A Winston-Salem State University football player was fatally shot early Saturday morning at a party at Wake Forest University, authorities said.
Najee Ali Baker, 21, died at a local hospital as a result of his wounds.
Baker, who transferred to WSSU in March 2017 from Dean College in Franklin, Mass., was a walk-on defensive lineman for Winston-Salem State’s football team who redshirted this past season. He is from Brooklyn, New York.
“I was shocked when I got the call and as a coach you never want to get this kind of call,” Coach Kienus Boulware said. “I spoke with Najee’s father, and it’s a tough call to make to let him know that his son won’t be coming home.”
Police responded to the shooting at 1 a.m.
In an email message to Wake Forest students and faculty members Saturday, WFU President Nathan Hatch said Baker was shot during a fight at a party in The Barn. The Barn is a building on campus that is the site of concerts, speakers and various events. Student groups chartered by the university can use The Barn for free.
Investigators say students from Wake Forest and WSSU attended the party on Wake Forest’s campus, which was hosted by the Pi Omicron chapter of Delta Sigma Theta sorority, according to a spokeswoman.
Officials from both universities said they are working together to support students affected by the crime.
WSSU Chancellor Elwood Robinson issued a statement Saturday afternoon about the shooting.
“Mr. Baker was a promising young man. It is truly a tragedy that his life was cut short in an act of unnecessary and senseless violence,” Robinson said. “It is times like these that remind us of the fragility of life and the importance of cherishing one another.”
Police say there’s no reason to believe the shooter remained on campus and that the incident appears to be an isolated one. No further details will be released at this time, said Lt. Mike Cardwell of the Winston-Salem Police Department.
Hatch said police are increasing security and patrols on WFU’s campus and in the surrounding area.

◆ Recorded data
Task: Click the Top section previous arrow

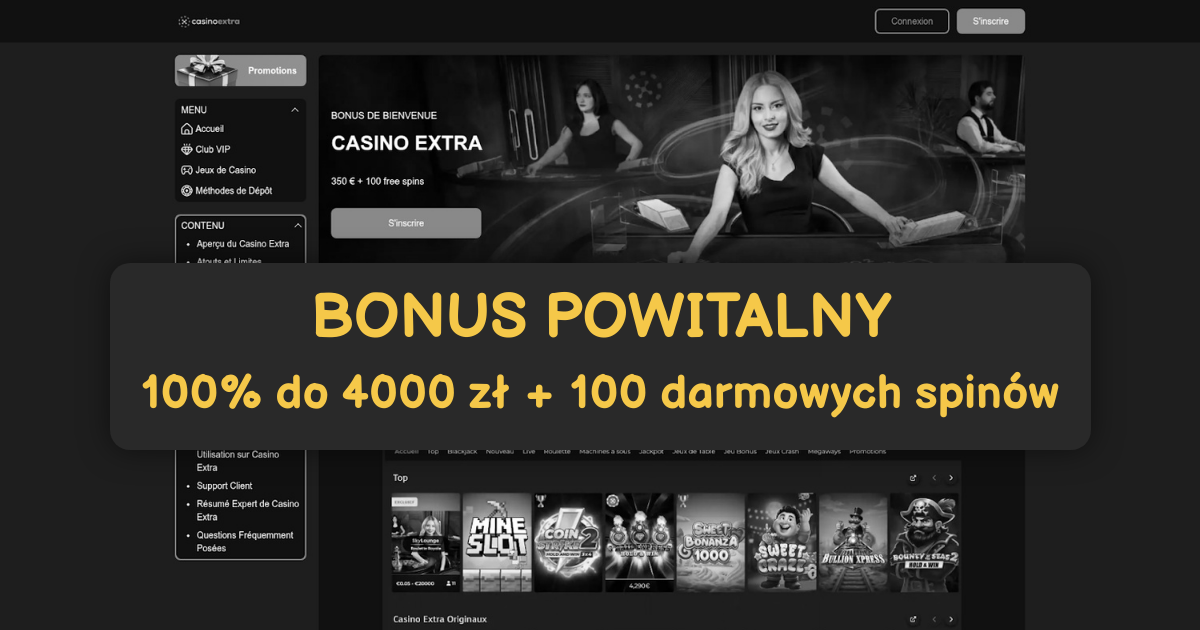Action: click(933, 478)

◆ Task
According to the news report on the shooting at Wake Forest, which sorority chapter hosted the party? None of the data above is needed here.

◆ Exercise answer
The Pi Omicron chapter of Delta Sigma Theta sorority hosted it.